That should take care of (b).  Can we now look at the arguments
on (a) without further demands that we must also show (b)?

>However, if you rephrased the question "Can computers
>understand?" to be "Can computers do what we call 'understanding' when
>done by humans?" then it becomes clearer that the answer must involve
>comparing what humans do with what computers do.

It has always been clear that we're comparing humans (who do
such things as understand Chinese) with computers (which, if
Searle is right, cannot).  So I don't think this rephrasing 
has anything to recommend it.

>> Now, if an argument against computer understanding also applied to
>> humans, I would regard that as reason to conclude the argument was
>> wrong. But I'm certainly not going to conclude the argument is wrong
>> just because no one has yet shown it doesn't apply to humans. Why
>> should I?
>
>Why should you conclude that it is right?

Well, roughly (I'm not demanding a mathematical proof), that its
conclusions follow from its premises and that its premises are
true.

>It is an incomplete argument, an argument with steps missing.

I don't agree.

> It doesn't show anything
>until those steps are filled in.

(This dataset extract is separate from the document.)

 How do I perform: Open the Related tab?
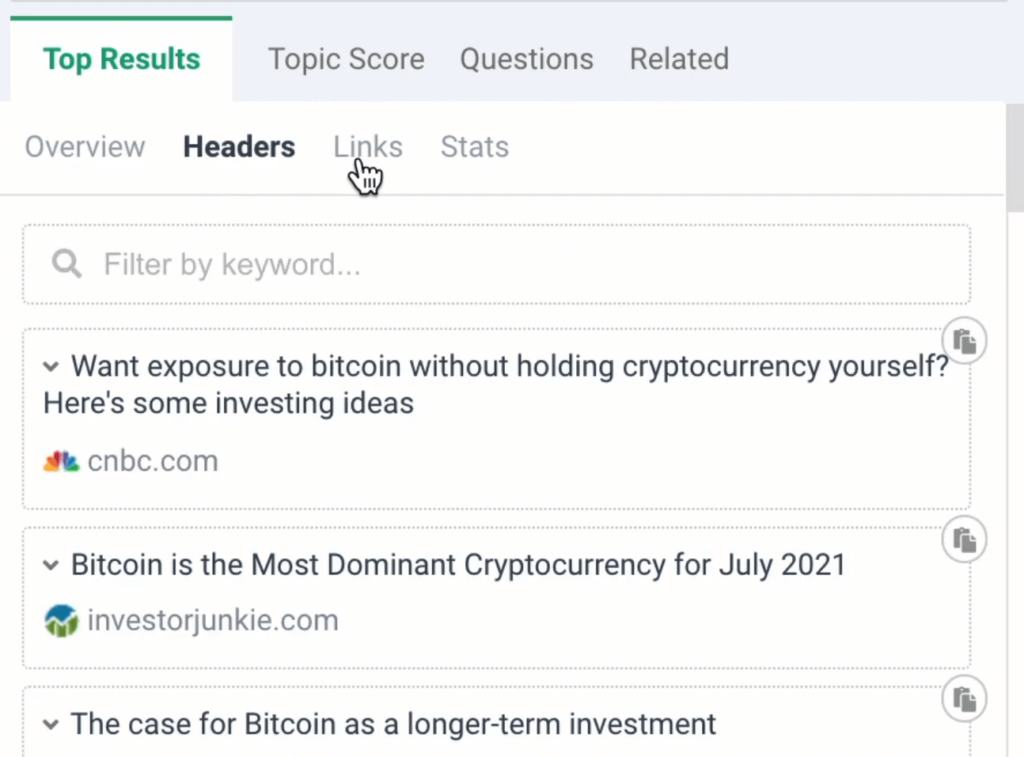(679, 59)
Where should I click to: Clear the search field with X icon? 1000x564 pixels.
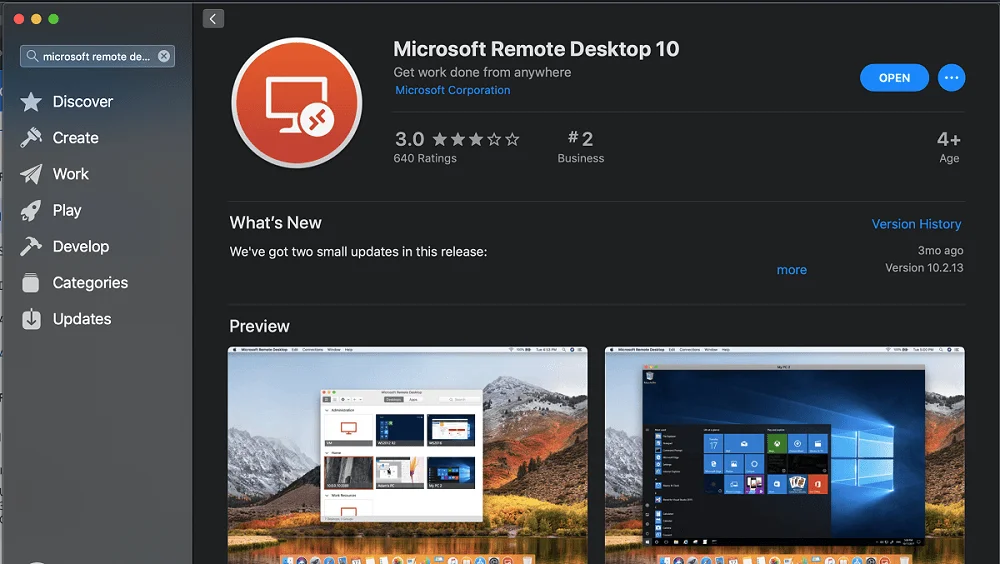tap(164, 57)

And the steps are not showing that
>humans are capable of understanding, it is in showing that humans
>have whatever it is claimed is necessary for intelligence.

What?  Why the switch from "understanding" to "intelligence"?

Moreover, you seem to be assuming that the anti-AI arguments 
all have the form: computers can't understand because they
lack X (ie, "whatever is necessary").

But let's consider the ones that do have that form anyway.

We will have an argument that looks like

   <part 1>
   therefore: if something lacks X, it lacks underanding
   <part 2>
   therefore computers lack X
   therefore computers don't understand.

Your complaint is _not_ that parts 1 and 2 fail to lead to their
conclusions but rather that we need to show

   humans have X

So let's further suppose you agree that we can accept
 
(H) humans understand

We can now reason

   1. if something lacks X, it lacks underanding
   2. humans understand
   3. therefore humans have X.

In short, the arguments in parts 1 & 2, together with (H), 
give us (3), and we do not need to show (3) independently.

Your only way out of this is to argue that <part 1> necessarily
must include "humans have X".  But that is simply false.